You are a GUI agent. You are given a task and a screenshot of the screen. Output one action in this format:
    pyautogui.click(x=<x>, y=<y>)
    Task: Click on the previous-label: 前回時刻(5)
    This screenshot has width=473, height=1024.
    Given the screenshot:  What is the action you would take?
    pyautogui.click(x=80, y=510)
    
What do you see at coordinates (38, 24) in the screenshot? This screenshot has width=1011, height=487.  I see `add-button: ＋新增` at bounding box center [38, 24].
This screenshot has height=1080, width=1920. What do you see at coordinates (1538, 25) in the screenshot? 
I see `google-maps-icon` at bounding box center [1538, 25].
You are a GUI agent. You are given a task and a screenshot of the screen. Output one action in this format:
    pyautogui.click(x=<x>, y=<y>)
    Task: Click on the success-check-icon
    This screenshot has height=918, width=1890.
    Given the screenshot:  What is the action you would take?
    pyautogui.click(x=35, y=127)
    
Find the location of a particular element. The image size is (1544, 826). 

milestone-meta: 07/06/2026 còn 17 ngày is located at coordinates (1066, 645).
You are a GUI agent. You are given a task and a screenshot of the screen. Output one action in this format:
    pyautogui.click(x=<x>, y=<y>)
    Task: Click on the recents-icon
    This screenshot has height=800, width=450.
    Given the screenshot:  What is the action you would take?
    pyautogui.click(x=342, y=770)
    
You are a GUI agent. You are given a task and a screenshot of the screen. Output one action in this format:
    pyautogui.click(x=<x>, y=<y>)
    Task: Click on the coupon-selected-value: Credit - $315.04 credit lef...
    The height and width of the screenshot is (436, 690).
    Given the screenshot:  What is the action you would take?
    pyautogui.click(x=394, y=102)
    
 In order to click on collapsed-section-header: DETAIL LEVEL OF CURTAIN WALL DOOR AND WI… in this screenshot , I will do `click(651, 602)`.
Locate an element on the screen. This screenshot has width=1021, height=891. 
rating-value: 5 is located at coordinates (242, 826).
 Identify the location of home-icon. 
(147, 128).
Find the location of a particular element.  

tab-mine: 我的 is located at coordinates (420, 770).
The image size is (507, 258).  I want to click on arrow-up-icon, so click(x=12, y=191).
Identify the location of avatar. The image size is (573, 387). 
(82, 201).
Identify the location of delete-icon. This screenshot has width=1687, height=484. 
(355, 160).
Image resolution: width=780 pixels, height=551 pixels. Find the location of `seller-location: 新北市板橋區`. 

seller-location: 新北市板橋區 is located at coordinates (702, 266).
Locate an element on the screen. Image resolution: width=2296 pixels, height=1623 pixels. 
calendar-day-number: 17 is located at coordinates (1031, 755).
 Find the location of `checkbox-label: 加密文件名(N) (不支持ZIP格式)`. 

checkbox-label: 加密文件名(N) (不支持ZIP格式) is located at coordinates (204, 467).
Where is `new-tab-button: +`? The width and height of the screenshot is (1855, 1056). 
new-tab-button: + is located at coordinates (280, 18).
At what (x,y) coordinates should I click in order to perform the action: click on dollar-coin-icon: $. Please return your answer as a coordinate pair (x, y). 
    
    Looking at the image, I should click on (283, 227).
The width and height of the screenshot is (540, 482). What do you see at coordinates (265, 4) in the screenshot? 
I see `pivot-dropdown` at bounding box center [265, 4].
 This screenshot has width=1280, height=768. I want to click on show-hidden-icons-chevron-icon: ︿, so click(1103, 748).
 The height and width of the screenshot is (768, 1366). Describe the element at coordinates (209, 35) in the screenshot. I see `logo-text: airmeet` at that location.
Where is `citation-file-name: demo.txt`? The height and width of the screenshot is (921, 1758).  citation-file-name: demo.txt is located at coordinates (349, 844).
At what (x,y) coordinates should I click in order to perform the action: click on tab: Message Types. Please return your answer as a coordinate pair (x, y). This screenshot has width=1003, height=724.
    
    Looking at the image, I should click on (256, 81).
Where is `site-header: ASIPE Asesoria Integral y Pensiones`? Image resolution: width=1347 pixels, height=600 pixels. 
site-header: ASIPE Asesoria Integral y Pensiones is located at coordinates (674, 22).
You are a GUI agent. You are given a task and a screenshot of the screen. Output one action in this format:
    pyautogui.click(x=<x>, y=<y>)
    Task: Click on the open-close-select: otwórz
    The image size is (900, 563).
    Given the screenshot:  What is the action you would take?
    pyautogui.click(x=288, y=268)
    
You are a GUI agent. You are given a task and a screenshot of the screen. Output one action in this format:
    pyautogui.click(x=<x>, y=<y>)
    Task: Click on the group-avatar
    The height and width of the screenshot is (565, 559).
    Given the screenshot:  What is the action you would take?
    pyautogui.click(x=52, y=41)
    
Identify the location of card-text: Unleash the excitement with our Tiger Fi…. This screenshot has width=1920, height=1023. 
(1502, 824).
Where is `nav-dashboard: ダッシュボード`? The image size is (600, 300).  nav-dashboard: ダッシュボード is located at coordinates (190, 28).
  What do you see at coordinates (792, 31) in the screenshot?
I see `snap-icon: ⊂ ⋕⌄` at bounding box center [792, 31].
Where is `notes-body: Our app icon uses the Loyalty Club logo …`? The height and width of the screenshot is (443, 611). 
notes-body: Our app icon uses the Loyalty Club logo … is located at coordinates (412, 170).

- What to do -
Rewrite everything in the records above from the line containing "Identify the location of avatar." down to the line containing "Looking at the image, I should click on (283, 227).", putting "screen capture" wherever "screenshot" appears and changing nothing else.

- Your response -
Identify the location of avatar. The image size is (573, 387). 
(82, 201).
Identify the location of delete-icon. This screen capture has width=1687, height=484. 
(355, 160).
Image resolution: width=780 pixels, height=551 pixels. Find the location of `seller-location: 新北市板橋區`. 

seller-location: 新北市板橋區 is located at coordinates (702, 266).
Locate an element on the screen. Image resolution: width=2296 pixels, height=1623 pixels. 
calendar-day-number: 17 is located at coordinates (1031, 755).
 Find the location of `checkbox-label: 加密文件名(N) (不支持ZIP格式)`. 

checkbox-label: 加密文件名(N) (不支持ZIP格式) is located at coordinates (204, 467).
Where is `new-tab-button: +`? The width and height of the screen capture is (1855, 1056). 
new-tab-button: + is located at coordinates (280, 18).
At what (x,y) coordinates should I click in order to perform the action: click on dollar-coin-icon: $. Please return your answer as a coordinate pair (x, y). 
    
    Looking at the image, I should click on (283, 227).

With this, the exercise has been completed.